═══ Dataset records

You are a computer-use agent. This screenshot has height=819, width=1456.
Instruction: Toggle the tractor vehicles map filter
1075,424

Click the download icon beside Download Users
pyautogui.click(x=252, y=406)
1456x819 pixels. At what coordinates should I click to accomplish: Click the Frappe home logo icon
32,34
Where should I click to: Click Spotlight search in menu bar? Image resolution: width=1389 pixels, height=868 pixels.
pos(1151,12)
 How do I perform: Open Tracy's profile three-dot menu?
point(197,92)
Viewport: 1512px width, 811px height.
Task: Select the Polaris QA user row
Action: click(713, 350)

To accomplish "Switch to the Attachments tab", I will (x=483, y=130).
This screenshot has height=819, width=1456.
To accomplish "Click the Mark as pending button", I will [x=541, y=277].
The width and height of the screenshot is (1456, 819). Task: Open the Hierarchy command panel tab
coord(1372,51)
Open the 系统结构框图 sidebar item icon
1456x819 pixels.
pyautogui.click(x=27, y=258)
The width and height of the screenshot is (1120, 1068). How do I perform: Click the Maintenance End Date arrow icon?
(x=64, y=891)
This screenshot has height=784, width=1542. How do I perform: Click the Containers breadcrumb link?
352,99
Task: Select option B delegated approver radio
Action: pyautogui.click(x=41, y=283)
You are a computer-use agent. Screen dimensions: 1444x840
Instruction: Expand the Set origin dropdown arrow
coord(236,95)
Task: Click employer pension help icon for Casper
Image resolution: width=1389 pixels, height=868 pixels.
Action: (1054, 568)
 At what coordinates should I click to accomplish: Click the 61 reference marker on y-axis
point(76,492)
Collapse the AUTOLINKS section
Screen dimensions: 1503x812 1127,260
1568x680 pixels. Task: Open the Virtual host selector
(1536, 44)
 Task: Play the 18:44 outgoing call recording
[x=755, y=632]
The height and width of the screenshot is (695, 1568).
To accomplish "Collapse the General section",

══════

**Task to carry out:** Transcribe all of the data so that each line matches the source exactly.

**Solution for this exercise:**
You are a computer-use agent. This screenshot has height=819, width=1456.
Instruction: Toggle the tractor vehicles map filter
1075,424

Click the download icon beside Download Users
pyautogui.click(x=252, y=406)
1456x819 pixels. At what coordinates should I click to accomplish: Click the Frappe home logo icon
32,34
Where should I click to: Click Spotlight search in menu bar? Image resolution: width=1389 pixels, height=868 pixels.
pos(1151,12)
 How do I perform: Open Tracy's profile three-dot menu?
point(197,92)
Viewport: 1512px width, 811px height.
Task: Select the Polaris QA user row
Action: click(713, 350)

To accomplish "Switch to the Attachments tab", I will (x=483, y=130).
This screenshot has height=819, width=1456.
To accomplish "Click the Mark as pending button", I will [x=541, y=277].
The width and height of the screenshot is (1456, 819). Task: Open the Hierarchy command panel tab
coord(1372,51)
Open the 系统结构框图 sidebar item icon
1456x819 pixels.
pyautogui.click(x=27, y=258)
The width and height of the screenshot is (1120, 1068). How do I perform: Click the Maintenance End Date arrow icon?
(x=64, y=891)
This screenshot has height=784, width=1542. How do I perform: Click the Containers breadcrumb link?
352,99
Task: Select option B delegated approver radio
Action: pyautogui.click(x=41, y=283)
You are a computer-use agent. Screen dimensions: 1444x840
Instruction: Expand the Set origin dropdown arrow
coord(236,95)
Task: Click employer pension help icon for Casper
Image resolution: width=1389 pixels, height=868 pixels.
Action: (1054, 568)
 At what coordinates should I click to accomplish: Click the 61 reference marker on y-axis
point(76,492)
Collapse the AUTOLINKS section
Screen dimensions: 1503x812 1127,260
1568x680 pixels. Task: Open the Virtual host selector
(1536, 44)
 Task: Play the 18:44 outgoing call recording
[x=755, y=632]
The height and width of the screenshot is (695, 1568).
To accomplish "Collapse the General section",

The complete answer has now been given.